Response to COVID-19

The pandemic has undoubtedly had an effect on everyone’s lives– whether that’s in the form of switching to online classes, undergoing stress and responsibility at work, dealing with the effects of the virus first hand as an essential worker, experiencing the consequences of social distancing on mental health, coping with the loss of loved ones, and more.


Albany’s Response to COVID-19

In previous weeks, the Albany area has followed social distancing measures laid out by Governor Andrew Cuomo. Schools are closed until the end of the academic year (and summer classes will be done remotely as well), and all non-essential businesses, such as gyms and hair salons, have also been closed (1). Additionally, all hospitals in New York were asked to cancel elective procedures and increase the number of beds, as coronavirus cases were growing (2). To assist all of the families that are experiencing financial hardship since many have lost their sources of income, $200 million in food assistance was also made available (2). 

In Albany, mobile testing sites have been made available throughout the week. I think this can be especially helpful for people that might not be able to travel far to get tested if they have symptoms. More information about the specific days/location/times that testing is available can be found here.

Getting Back to “Normal”

Governor Cuomo has announced a 4-phase plan of reopening New York. I’ve included an image summarizing the main reopenings in each phase. The guidelines for deciding to open a region in NY again are here.

As of May 20th, the Capital District, which includes Albany, has started Phase 1 of reopening New York.

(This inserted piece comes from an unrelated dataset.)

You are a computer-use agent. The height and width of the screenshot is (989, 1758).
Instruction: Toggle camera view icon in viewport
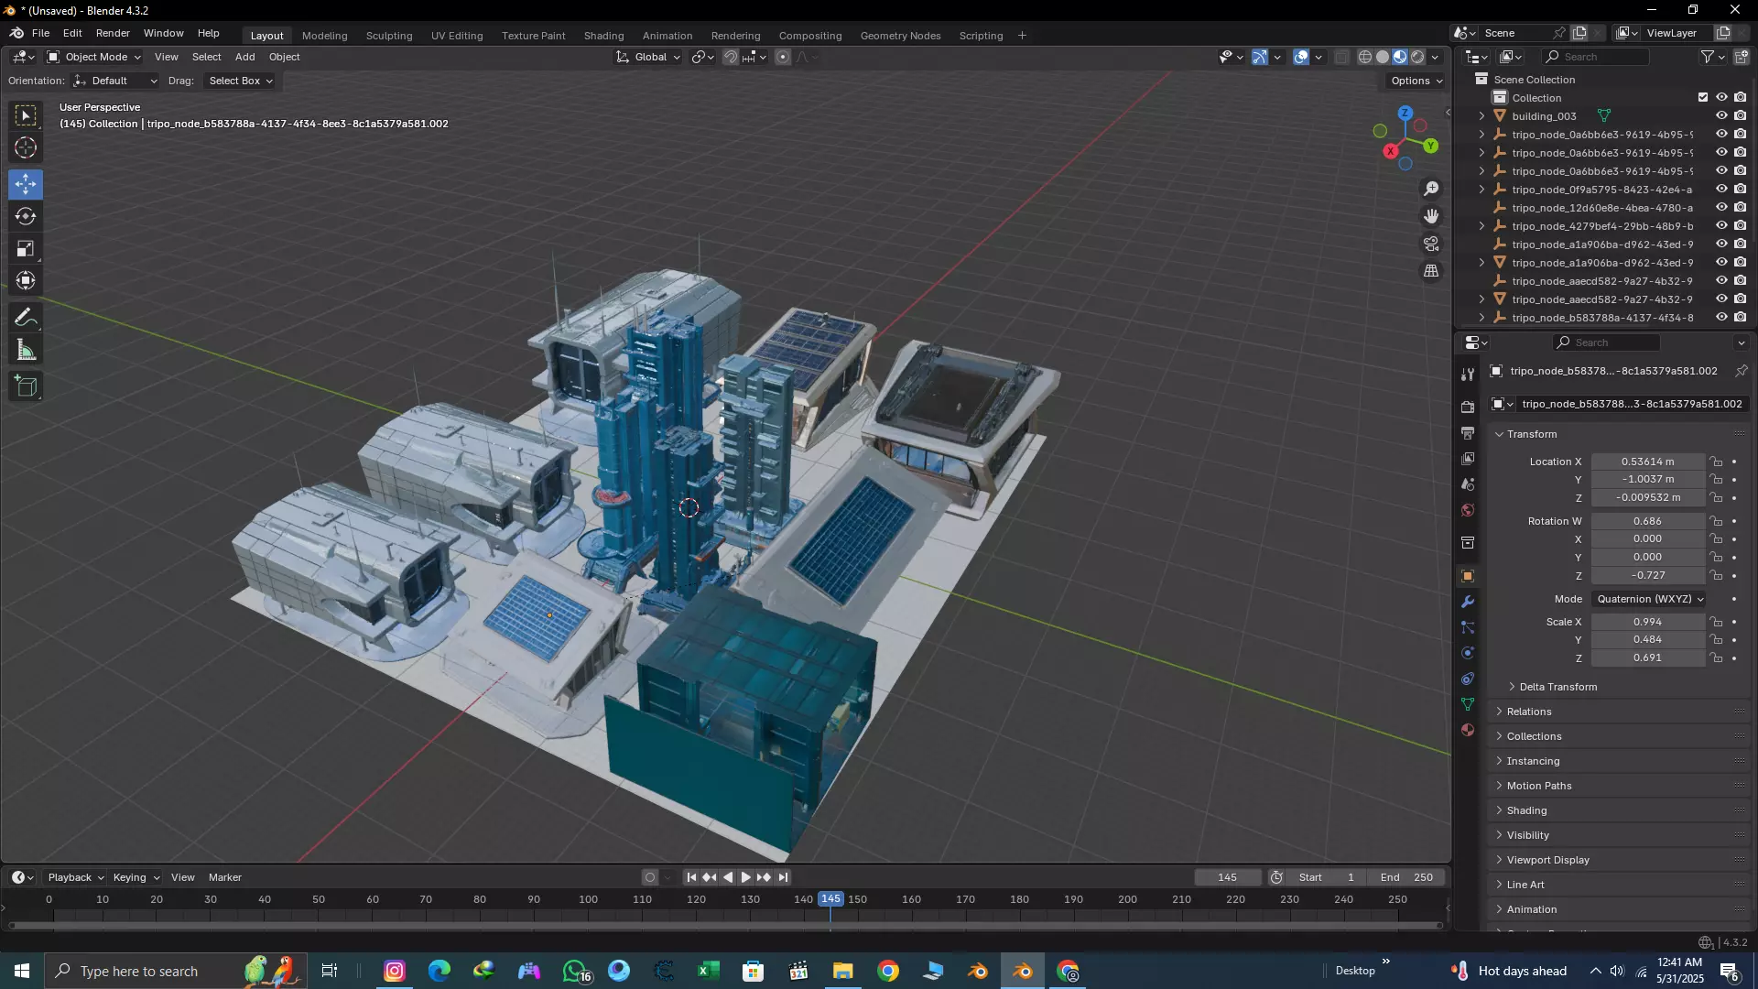(1431, 245)
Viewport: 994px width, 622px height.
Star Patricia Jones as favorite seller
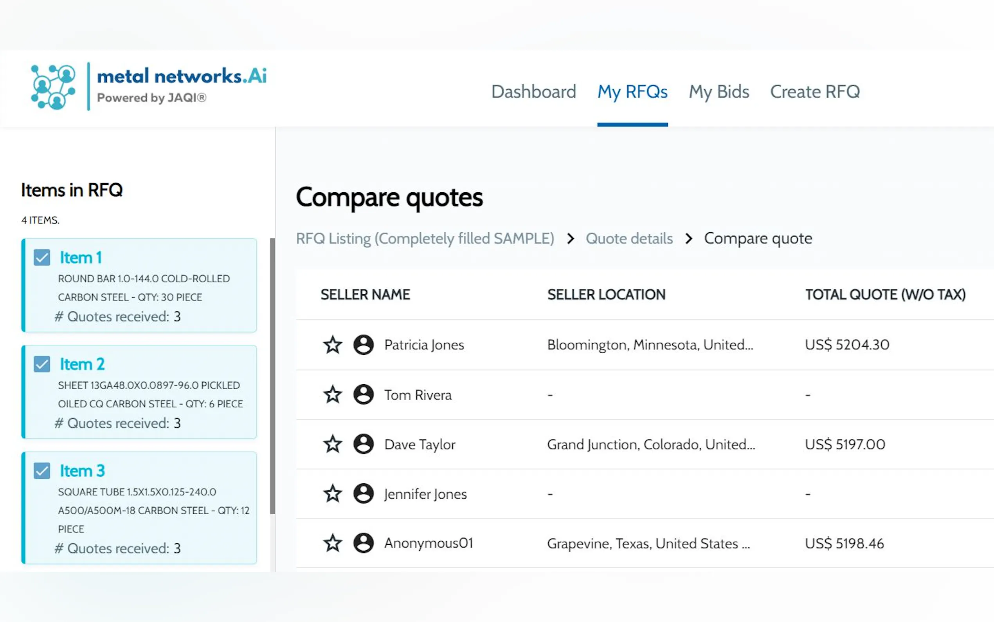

For a lot of us, I think it can be relieving to hear that we are going back to “normal,” but it’s important to not take advantage of the reopening and stop practicing social distancing altogether. For all of the work that healthcare providers, government officials, and the general public has done to decrease the spread of the virus, staying safe and healthy and keeping others safe will still be important. I’m not sure what the new “normal” will look like, but I hope that as we start reopening, that the stress on healthcare workers, on families that are experiencing loss and financial hardship, and on everyone going through a hard time, will be alleviated soon. How do you think your community will have changed after the pandemic?